Close gap between researchers and policymakers
I agree with the concerns of the Honourable Yamfwa Mukanga of Zambia that taxpayer-funded scientific research does not yield results that benefit the people (see Critics question worth of Zambian science).
Although there are national research institutions in developing countries that use public funds to conduct research, often the results of their research are not translated into national policies — and consequently the people do not benefit.
Here in Malawi, we have similar concerns. We have several institutions that conduct research with taxpayers' money but often their research output does not benefit the people. Once the research activities are over, we rarely hear about the findings — let alone the translation of relevant findings into national policies.
My opinion on this is that the problem lies with both the research institutions and the national policymaking bodies.

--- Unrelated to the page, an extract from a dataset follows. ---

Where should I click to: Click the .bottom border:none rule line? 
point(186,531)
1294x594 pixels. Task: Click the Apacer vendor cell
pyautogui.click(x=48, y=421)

I feel there is a gap between researchers and national policymakers. In most developing countries, there is no structure in place to channel research results to the latter.
In cases where institutes organise research dissemination workshops, policymakers are either not targeted or rarely attend. This lack of interface is affecting the translation of research results into national policies.
Additionally, policymakers do not communicate to researchers the priority areas of research that need policy formulation. This is why some researchers resort to conducting academic research in order to publish and make a name instead of doing research that would benefit the entire nation.
I suggest that both researchers and policymakers should have a proper structure in which research results are synthesized and processed into national policies.
There is also a need to have forums for both researchers and policymakers in which the two can interact and share ideas. In this way, researchers will be able to identify gaps in knowledge and conduct research that will inform policy. In my view, this will address the concerns we have about scientific research not benefiting the public.